▶ **Your instructions**
Your answer should consist of the listing, repeated exactly.

——

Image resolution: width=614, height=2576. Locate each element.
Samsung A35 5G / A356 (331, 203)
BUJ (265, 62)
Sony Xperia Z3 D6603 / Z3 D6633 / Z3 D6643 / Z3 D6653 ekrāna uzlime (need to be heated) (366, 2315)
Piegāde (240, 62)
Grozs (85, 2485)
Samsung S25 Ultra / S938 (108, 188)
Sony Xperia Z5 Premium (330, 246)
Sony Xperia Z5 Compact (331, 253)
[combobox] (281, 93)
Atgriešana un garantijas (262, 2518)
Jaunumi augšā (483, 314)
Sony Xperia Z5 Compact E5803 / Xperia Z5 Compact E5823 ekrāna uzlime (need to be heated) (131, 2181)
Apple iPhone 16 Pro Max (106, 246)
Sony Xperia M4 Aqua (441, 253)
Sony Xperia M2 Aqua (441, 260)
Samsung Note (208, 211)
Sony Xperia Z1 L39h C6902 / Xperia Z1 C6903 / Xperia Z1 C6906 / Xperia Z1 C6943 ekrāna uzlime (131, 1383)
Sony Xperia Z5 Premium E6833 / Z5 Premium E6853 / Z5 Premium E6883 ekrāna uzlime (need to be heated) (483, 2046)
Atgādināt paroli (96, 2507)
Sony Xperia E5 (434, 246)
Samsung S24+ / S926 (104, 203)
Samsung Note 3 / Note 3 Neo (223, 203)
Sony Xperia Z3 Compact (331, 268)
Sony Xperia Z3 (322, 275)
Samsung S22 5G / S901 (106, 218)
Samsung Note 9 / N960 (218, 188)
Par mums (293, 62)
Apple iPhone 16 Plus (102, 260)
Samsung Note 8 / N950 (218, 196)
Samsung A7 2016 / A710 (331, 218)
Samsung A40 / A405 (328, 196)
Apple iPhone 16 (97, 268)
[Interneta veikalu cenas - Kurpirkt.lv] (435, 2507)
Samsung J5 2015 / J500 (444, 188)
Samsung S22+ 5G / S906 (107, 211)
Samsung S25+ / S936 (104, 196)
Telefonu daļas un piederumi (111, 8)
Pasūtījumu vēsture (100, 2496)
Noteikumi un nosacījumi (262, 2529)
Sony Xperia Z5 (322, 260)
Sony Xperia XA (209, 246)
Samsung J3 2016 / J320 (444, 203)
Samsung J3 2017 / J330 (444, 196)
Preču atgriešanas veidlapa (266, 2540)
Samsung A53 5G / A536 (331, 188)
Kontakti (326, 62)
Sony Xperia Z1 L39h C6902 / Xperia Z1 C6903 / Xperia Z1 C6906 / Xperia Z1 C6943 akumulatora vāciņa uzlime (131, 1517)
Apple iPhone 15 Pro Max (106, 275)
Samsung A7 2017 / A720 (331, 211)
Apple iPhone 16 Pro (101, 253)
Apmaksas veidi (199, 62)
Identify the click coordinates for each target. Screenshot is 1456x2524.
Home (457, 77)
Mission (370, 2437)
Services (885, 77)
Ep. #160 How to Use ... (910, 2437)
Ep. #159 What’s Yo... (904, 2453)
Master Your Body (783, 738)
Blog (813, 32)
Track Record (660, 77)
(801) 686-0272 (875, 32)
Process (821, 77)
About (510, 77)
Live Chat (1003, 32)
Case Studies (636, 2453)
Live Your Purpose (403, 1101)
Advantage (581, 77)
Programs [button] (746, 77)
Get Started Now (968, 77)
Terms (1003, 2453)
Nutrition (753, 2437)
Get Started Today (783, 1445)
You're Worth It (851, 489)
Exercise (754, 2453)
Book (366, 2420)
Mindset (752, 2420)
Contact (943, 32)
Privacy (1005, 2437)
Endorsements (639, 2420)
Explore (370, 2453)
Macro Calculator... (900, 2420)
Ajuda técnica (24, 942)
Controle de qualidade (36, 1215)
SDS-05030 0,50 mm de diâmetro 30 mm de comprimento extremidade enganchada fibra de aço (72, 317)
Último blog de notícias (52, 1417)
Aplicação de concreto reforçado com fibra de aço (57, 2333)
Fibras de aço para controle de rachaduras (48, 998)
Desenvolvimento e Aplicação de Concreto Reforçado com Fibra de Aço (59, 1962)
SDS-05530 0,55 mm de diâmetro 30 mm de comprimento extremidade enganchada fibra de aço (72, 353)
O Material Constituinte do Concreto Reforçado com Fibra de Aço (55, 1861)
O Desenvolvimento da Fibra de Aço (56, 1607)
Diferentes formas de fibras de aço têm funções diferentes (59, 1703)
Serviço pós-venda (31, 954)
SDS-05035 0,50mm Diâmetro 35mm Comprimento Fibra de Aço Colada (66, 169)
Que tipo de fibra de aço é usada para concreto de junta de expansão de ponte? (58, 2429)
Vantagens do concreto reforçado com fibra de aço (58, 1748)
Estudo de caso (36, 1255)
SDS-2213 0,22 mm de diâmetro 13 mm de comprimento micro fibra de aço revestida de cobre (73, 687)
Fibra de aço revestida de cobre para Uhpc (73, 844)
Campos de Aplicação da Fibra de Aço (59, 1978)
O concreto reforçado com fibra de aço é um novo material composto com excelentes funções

——

▶ **Finished task**
Image resolution: width=614, height=2576. Locate each element.
Samsung A35 5G / A356 (331, 203)
BUJ (265, 62)
Sony Xperia Z3 D6603 / Z3 D6633 / Z3 D6643 / Z3 D6653 ekrāna uzlime (need to be heated) (366, 2315)
Piegāde (240, 62)
Grozs (85, 2485)
Samsung S25 Ultra / S938 (108, 188)
Sony Xperia Z5 Premium (330, 246)
Sony Xperia Z5 Compact (331, 253)
[combobox] (281, 93)
Atgriešana un garantijas (262, 2518)
Jaunumi augšā (483, 314)
Sony Xperia Z5 Compact E5803 / Xperia Z5 Compact E5823 ekrāna uzlime (need to be heated) (131, 2181)
Apple iPhone 16 Pro Max (106, 246)
Sony Xperia M4 Aqua (441, 253)
Sony Xperia M2 Aqua (441, 260)
Samsung Note (208, 211)
Sony Xperia Z1 L39h C6902 / Xperia Z1 C6903 / Xperia Z1 C6906 / Xperia Z1 C6943 ekrāna uzlime (131, 1383)
Sony Xperia Z5 Premium E6833 / Z5 Premium E6853 / Z5 Premium E6883 ekrāna uzlime (need to be heated) (483, 2046)
Atgādināt paroli (96, 2507)
Sony Xperia E5 (434, 246)
Samsung S24+ / S926 (104, 203)
Samsung Note 3 / Note 3 Neo (223, 203)
Sony Xperia Z3 Compact (331, 268)
Sony Xperia Z3 (322, 275)
Samsung S22 5G / S901 (106, 218)
Samsung Note 9 / N960 (218, 188)
Par mums (293, 62)
Apple iPhone 16 Plus (102, 260)
Samsung Note 8 / N950 (218, 196)
Samsung A7 2016 / A710 (331, 218)
Samsung A40 / A405 (328, 196)
Apple iPhone 16 (97, 268)
[Interneta veikalu cenas - Kurpirkt.lv] (435, 2507)
Samsung J5 2015 / J500 (444, 188)
Samsung S22+ 5G / S906 (107, 211)
Samsung S25+ / S936 (104, 196)
Telefonu daļas un piederumi (111, 8)
Pasūtījumu vēsture (100, 2496)
Noteikumi un nosacījumi (262, 2529)
Sony Xperia Z5 (322, 260)
Sony Xperia XA (209, 246)
Samsung J3 2016 / J320 (444, 203)
Samsung J3 2017 / J330 (444, 196)
Preču atgriešanas veidlapa (266, 2540)
Samsung A53 5G / A536 (331, 188)
Kontakti (326, 62)
Sony Xperia Z1 L39h C6902 / Xperia Z1 C6903 / Xperia Z1 C6906 / Xperia Z1 C6943 akumulatora vāciņa uzlime (131, 1517)
Apple iPhone 15 Pro Max (106, 275)
Samsung A7 2017 / A720 (331, 211)
Apple iPhone 16 Pro (101, 253)
Apmaksas veidi (199, 62)
Identify the click coordinates for each target. Screenshot is 1456x2524.
Home (457, 77)
Mission (370, 2437)
Services (885, 77)
Ep. #160 How to Use ... (910, 2437)
Ep. #159 What’s Yo... (904, 2453)
Master Your Body (783, 738)
Blog (813, 32)
Track Record (660, 77)
(801) 686-0272 (875, 32)
Process (821, 77)
About (510, 77)
Live Chat (1003, 32)
Case Studies (636, 2453)
Live Your Purpose (403, 1101)
Advantage (581, 77)
Programs [button] (746, 77)
Get Started Now (968, 77)
Terms (1003, 2453)
Nutrition (753, 2437)
Get Started Today (783, 1445)
You're Worth It (851, 489)
Exercise (754, 2453)
Book (366, 2420)
Mindset (752, 2420)
Contact (943, 32)
Privacy (1005, 2437)
Endorsements (639, 2420)
Explore (370, 2453)
Macro Calculator... (900, 2420)
Ajuda técnica (24, 942)
Controle de qualidade (36, 1215)
SDS-05030 0,50 mm de diâmetro 30 mm de comprimento extremidade enganchada fibra de aço (72, 317)
Último blog de notícias (52, 1417)
Aplicação de concreto reforçado com fibra de aço (57, 2333)
Fibras de aço para controle de rachaduras (48, 998)
Desenvolvimento e Aplicação de Concreto Reforçado com Fibra de Aço (59, 1962)
SDS-05530 0,55 mm de diâmetro 30 mm de comprimento extremidade enganchada fibra de aço (72, 353)
O Material Constituinte do Concreto Reforçado com Fibra de Aço (55, 1861)
O Desenvolvimento da Fibra de Aço (56, 1607)
Diferentes formas de fibras de aço têm funções diferentes (59, 1703)
Serviço pós-venda (31, 954)
SDS-05035 0,50mm Diâmetro 35mm Comprimento Fibra de Aço Colada (66, 169)
Que tipo de fibra de aço é usada para concreto de junta de expansão de ponte? (58, 2429)
Vantagens do concreto reforçado com fibra de aço (58, 1748)
Estudo de caso (36, 1255)
SDS-2213 0,22 mm de diâmetro 13 mm de comprimento micro fibra de aço revestida de cobre (73, 687)
Fibra de aço revestida de cobre para Uhpc (73, 844)
Campos de Aplicação da Fibra de Aço (59, 1978)
O concreto reforçado com fibra de aço é um novo material composto com excelentes funções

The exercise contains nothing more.